Il ralentit avant d’entrer dans l’atmosphère, ne voulant pas finir en météore. L’appareil stelléen avait disparu.

Il vola longtemps, à un kilomètre d’altitude, en grands zigzags pour permettre à la caméra de photographier une surface aussi grande que possible. La planète était belle et variée, avec d’immenses océans, de hautes chaînes de montagnes, de grands continents et de nombreuses îles. Une forêt dense, vert foncé, couvrait de vastes étendues, coupées çà et là de savanes, de brousses, de lacs et de marais. Une longue rivière serpentait paresseusement, coulant des cordillères qui barraient le couchant. Il descendit en spirale vers le sol, entrevit des hardes d’animaux rapides et gracieux courant dans les hautes herbes. Mais rien n’annonçait la présence d’un homologue, même lointain, de la bête verticale. Ni villages, ni routes, ni champs cultivés. L’appareil de radio était muet sur toutes les bandes, à part le craquement d’un orage lointain.

« S’il y a des êtres intelligents ici, ils en sont encore à l’âge de pierre ! »
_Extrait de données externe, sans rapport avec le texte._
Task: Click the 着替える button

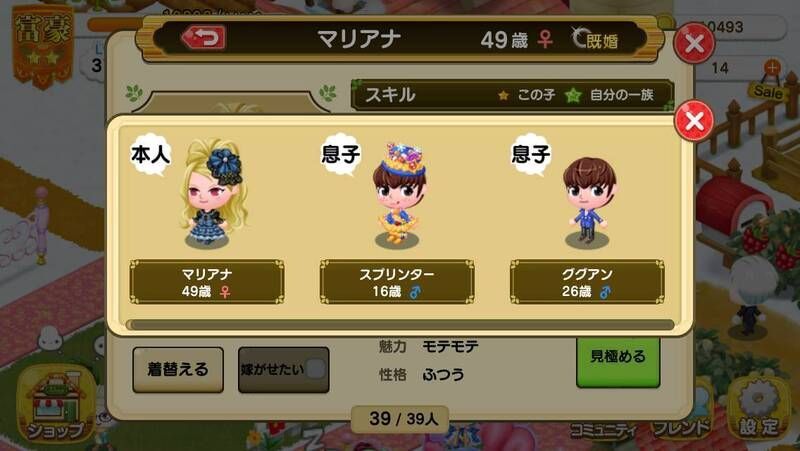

La température extérieure était élevée : trente-deux degrés centigrades. Méthodiquement, il prit quelques échantillons d’atmosphère, puis du sol et de végétation à l’aide de la drague. Au loin, dans les montagnes, une colonne de fumée montait droit vers le ciel : un volcan était en éruption. Il ne s’en approcha pas trop, regardant jaillir, à chaque explosion, des bombes volcaniques énormes. Quelque chose bougeait, bas, dans la fumée, un objet fusiforme, brillant, dans lequel il reconnut la vedette stelléenne. Elle tournait autour du cratère, très près, trop près pensa-t-il.

« Ils sont fous ! Ils vont se faire descendre ! »

Tout naturellement l’argot militaire montait à ses lèvres.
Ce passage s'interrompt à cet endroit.